Posiedział jeszcze, buty wypolerował, aż się błyszczeć poczęły, a potem cichutko wsunął się na posłanie. Wiedźma jak zwykle wargi miała miękkie, przychylne. Co z tobą począć, niedojdo, pomyślał, kiedy przywarła do jego boku, wszystkich nas przez ciebie na pale naniżą. Ale potem zaczął jej szeptać o miejscu, do którego zmierzają, gdzie nie ma powroźników i stosów. Dopiero, kiedy był w niej i kołysał ją powolnym, łagodnym rytmem, pojął, że takiego miejsca nie ma w Krainach Wewnętrznego Morza.

Patrzył, jak śpi z twarzą ukrytą w dłoni, mrucząc do siebie z cicha. Poili jaz Szarką odwarem z maku, bielunki i szaleju, po którym całymi dniami chodziła otępiała i senna, lecz Twardokęsek obawiał się, że gdy nadejdzie czas, żadne zioła nie zdołają powstrzymać wiedźmiego szału. Przypominał sobie gadki o ludziach rozszarpanych we śnie, w posłaniu. Wyratowała Szarkę, pomyślał ze złością, to i wyratowała, ale potem trzeba się było jej pozbyć, plugastwo jest, jak wszystkie inne. Po co to ze sobą włóczyć? Toż złe się od złego lęgnie jako żaby z błota.

I usnął. We śnie złe zarzuciło mu nogę na biodro.

* * *

Sowa przeleciała nad gościńcem, niziuchno, prawie zawadziwszy skrzydłem o czuprynę pana Krzeszcza, aż od nagłego przestrachu potknął się o wystający korzeń. Nie odszedł daleko od włości Piorunka, bo zesłabł bardzo po tym, jak go u prąga oćwiczono. Dowlókł się nad strumień i w wysokich trawach kilka dni niemal bez życia przeleżał, tyle tylko przytomności mając, by się z rzadka wody napić. Ale miało mu to niedomaganie wyjść na dobre, bowiem okoliczne chłopstwo było srodze rozjuszone śmiercią Działońca i gdy rozniosła się wieść o ucieczce pana Krzeszcza, poczęli go bardzo pilnie szukać.

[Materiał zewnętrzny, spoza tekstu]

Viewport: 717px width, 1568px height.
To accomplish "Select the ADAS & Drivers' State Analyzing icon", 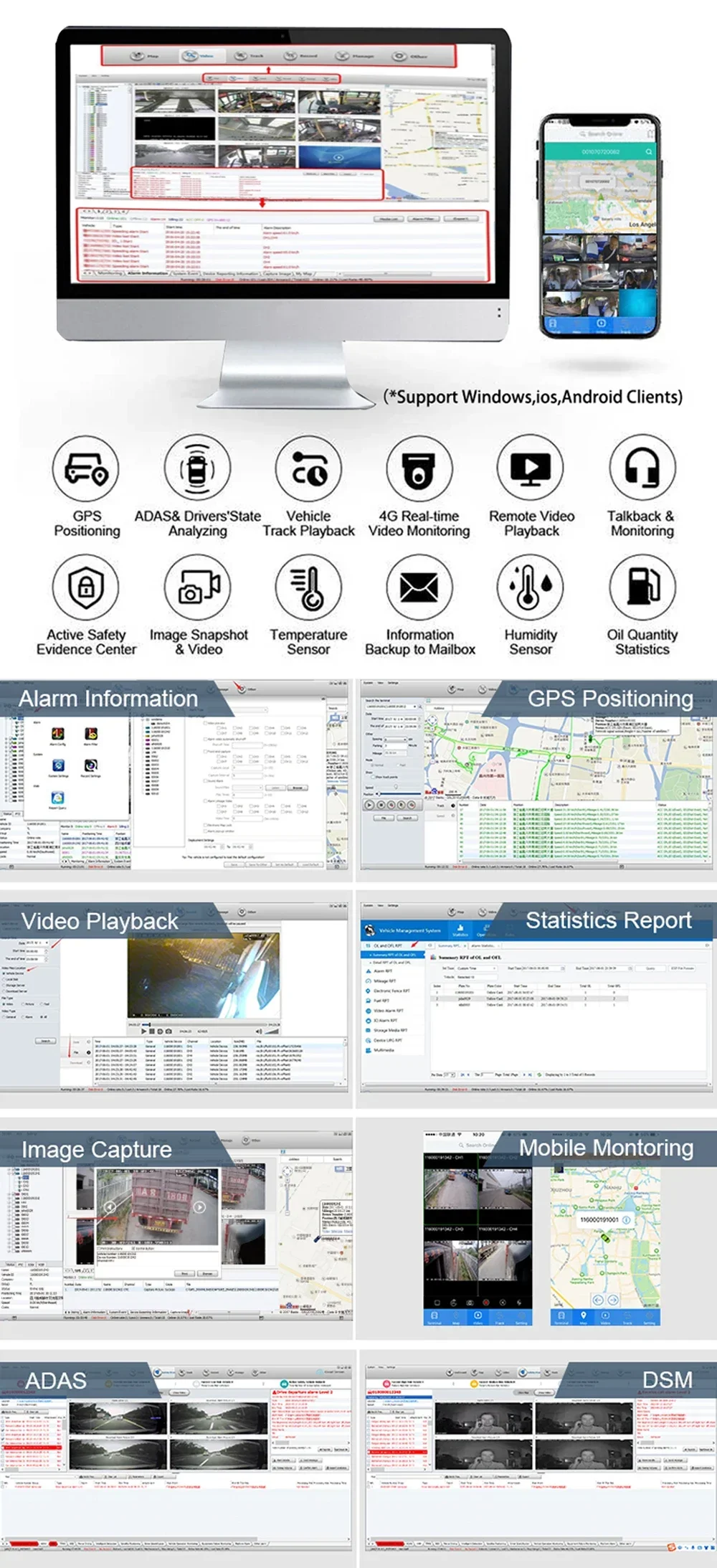I will 197,468.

Pan Krzeszcz domyślał się po trochu tego polowania. Wystrugał sobie laskę – bo miecz gdzieś w opresji na książęcym dworze stracił – i brnął, nieboraczek, na przełaj przez lasy. Szedł ku północy, pomny, co mu pod pręgierzem rzekł sługa Zird Zekruna.

Starał się prędko iść, ale mu nogi, nienawykłe do długich marszów, straszliwie popuchły, a rany na obdartym do żywego mięsa grzbiecie jątrzyły się, zwabiając całe chmary much i innego żarłocznego plugastwa. Wędrował więc pan Krzeszcz przeważnie nocami, bo chłód łagodził nieco jego cierpienia i robactwo było mniej dokuczliwie.